Alguns hospitais juntam pais de bebês prematuros em tratamento intensivo com aqueles que tiveram a mesma experiência. Um estudo descobriu que, 16 semanas após o parto, as mães que foram colocadas ao lado de veteranos da UTIN apresentavam menos ansiedade e depressão, e sentiam ter maior apoio social, do que mães num grupo de controle.

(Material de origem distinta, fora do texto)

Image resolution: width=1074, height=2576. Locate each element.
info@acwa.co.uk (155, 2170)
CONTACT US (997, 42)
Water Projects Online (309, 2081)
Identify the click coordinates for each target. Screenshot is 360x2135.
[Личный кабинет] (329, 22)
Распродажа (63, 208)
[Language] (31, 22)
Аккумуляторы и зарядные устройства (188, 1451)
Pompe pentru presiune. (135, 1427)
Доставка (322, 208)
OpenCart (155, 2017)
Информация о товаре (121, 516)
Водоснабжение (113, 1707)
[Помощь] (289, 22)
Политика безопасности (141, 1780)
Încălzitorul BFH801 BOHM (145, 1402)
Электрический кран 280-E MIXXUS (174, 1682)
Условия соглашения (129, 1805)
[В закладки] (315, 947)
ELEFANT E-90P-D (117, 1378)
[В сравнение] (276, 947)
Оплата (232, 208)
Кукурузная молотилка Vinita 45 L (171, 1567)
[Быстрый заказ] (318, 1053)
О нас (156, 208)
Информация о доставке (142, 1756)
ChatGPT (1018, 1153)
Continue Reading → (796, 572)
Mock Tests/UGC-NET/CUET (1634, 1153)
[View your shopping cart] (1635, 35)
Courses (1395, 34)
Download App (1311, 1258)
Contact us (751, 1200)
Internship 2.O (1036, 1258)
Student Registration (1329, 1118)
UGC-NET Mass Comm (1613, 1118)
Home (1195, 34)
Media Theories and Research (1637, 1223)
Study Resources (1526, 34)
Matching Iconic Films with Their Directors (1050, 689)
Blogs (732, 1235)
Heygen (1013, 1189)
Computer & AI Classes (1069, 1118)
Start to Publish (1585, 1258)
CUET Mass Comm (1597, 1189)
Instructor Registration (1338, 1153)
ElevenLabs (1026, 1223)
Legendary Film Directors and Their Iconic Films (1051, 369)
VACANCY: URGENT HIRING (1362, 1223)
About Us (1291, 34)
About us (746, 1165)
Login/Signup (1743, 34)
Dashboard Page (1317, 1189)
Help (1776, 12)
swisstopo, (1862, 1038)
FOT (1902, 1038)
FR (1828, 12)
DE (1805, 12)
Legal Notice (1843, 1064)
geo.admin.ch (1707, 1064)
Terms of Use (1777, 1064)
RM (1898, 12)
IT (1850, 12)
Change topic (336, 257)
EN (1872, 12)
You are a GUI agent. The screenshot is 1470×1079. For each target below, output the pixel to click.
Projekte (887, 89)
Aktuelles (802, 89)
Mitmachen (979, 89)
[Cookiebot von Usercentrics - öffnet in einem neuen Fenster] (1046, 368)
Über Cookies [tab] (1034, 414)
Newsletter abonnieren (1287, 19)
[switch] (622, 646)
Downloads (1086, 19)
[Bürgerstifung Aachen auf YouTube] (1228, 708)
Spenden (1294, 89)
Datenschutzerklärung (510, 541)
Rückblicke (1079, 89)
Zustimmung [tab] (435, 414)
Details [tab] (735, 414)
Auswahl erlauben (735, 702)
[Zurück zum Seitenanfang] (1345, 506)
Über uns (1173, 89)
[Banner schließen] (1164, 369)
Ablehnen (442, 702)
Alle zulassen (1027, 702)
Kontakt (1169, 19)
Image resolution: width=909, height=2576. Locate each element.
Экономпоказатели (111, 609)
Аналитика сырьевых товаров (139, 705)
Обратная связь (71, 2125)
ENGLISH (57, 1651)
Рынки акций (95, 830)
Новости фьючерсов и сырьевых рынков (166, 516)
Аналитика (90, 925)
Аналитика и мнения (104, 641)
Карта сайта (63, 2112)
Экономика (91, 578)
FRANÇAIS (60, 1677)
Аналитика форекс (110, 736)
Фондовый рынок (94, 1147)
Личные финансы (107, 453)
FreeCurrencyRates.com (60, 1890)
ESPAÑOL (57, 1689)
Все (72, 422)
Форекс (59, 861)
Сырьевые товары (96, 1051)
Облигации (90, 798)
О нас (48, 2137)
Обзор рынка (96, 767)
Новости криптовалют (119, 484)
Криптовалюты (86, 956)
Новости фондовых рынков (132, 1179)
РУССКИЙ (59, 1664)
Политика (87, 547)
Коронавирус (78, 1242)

Além do programa de apoio familiar, o March of Dimes administra uma comunidade de apoio online chamada shareyourstory.org. "A parte mais crítica é preparar alguém para que saiba o que esperar, e não caia num mundo de acontecimentos desconhecidos e assustadores", diz Cooper, do March of Dimes.

O TEPT não tratado traz efeitos prolongados na criança. Durante a estada na UTIN, por exemplo, pais traumatizados podem achar difícil segurar ou até mesmo olhar seu bebê, e isso pode afetar profundamente a ligação da criança à mãe. Mais tarde, as mães podem atravessar a "síndrome da criança vulnerável", na qual se tornam tão ansiosas que um pequeno acontecimento médico as coloca em pânico. Riscos normais do dia a dia podem parecer ameaças fatais; as crianças podem aprender como obter a atenção dos pais de forma pouco saudável, a partir de reclamações físicas.

Em seu livro, Forman escreve: "do momento em que meus gêmeos nasceram, eu enxergava potencial para uma tragédia onde quer que olhasse. Passaram-se anos antes que eu parasse de pensar dessa forma".

Em Monterey, Kim Roscoe está lidando agora com uma angústia parecida, 16 meses após o nascimento de Jaxon. "Eu ainda perco a cabeça quando ele tem uma simples coriza", diz ela. "E quando ele fica com febre, eu volto à UTIN".